═══ Information provided
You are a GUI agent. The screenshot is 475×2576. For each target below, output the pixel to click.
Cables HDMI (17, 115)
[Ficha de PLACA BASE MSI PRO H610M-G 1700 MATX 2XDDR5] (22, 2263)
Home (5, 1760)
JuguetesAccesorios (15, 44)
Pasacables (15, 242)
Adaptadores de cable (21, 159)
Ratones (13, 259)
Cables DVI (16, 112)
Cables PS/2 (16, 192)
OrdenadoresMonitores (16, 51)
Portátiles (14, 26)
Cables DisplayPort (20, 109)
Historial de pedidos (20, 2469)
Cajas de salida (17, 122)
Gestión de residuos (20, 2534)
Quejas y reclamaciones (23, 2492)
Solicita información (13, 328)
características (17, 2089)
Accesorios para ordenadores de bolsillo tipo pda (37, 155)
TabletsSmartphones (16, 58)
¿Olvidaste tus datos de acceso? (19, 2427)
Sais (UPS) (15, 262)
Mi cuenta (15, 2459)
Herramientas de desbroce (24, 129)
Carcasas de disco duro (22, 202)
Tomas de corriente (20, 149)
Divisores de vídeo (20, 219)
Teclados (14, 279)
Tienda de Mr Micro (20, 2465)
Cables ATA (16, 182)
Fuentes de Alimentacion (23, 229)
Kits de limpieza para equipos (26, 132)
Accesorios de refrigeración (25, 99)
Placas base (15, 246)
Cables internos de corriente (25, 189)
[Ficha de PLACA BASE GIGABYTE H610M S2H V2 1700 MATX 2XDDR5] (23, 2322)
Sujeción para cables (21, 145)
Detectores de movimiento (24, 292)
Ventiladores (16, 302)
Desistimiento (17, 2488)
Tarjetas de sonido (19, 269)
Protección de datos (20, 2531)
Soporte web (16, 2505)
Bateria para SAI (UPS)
══════
Problem requirements: Give back exactly the lines of the listing above, starting with its first line and ending with the line that holds "Cables internos de corriente (25, 189)".

Answer space:
You are a GUI agent. The screenshot is 475×2576. For each target below, output the pixel to click.
Cables HDMI (17, 115)
[Ficha de PLACA BASE MSI PRO H610M-G 1700 MATX 2XDDR5] (22, 2263)
Home (5, 1760)
JuguetesAccesorios (15, 44)
Pasacables (15, 242)
Adaptadores de cable (21, 159)
Ratones (13, 259)
Cables DVI (16, 112)
Cables PS/2 (16, 192)
OrdenadoresMonitores (16, 51)
Portátiles (14, 26)
Cables DisplayPort (20, 109)
Historial de pedidos (20, 2469)
Cajas de salida (17, 122)
Gestión de residuos (20, 2534)
Quejas y reclamaciones (23, 2492)
Solicita información (13, 328)
características (17, 2089)
Accesorios para ordenadores de bolsillo tipo pda (37, 155)
TabletsSmartphones (16, 58)
¿Olvidaste tus datos de acceso? (19, 2427)
Sais (UPS) (15, 262)
Mi cuenta (15, 2459)
Herramientas de desbroce (24, 129)
Carcasas de disco duro (22, 202)
Tomas de corriente (20, 149)
Divisores de vídeo (20, 219)
Teclados (14, 279)
Tienda de Mr Micro (20, 2465)
Cables ATA (16, 182)
Fuentes de Alimentacion (23, 229)
Kits de limpieza para equipos (26, 132)
Accesorios de refrigeración (25, 99)
Placas base (15, 246)
Cables internos de corriente (25, 189)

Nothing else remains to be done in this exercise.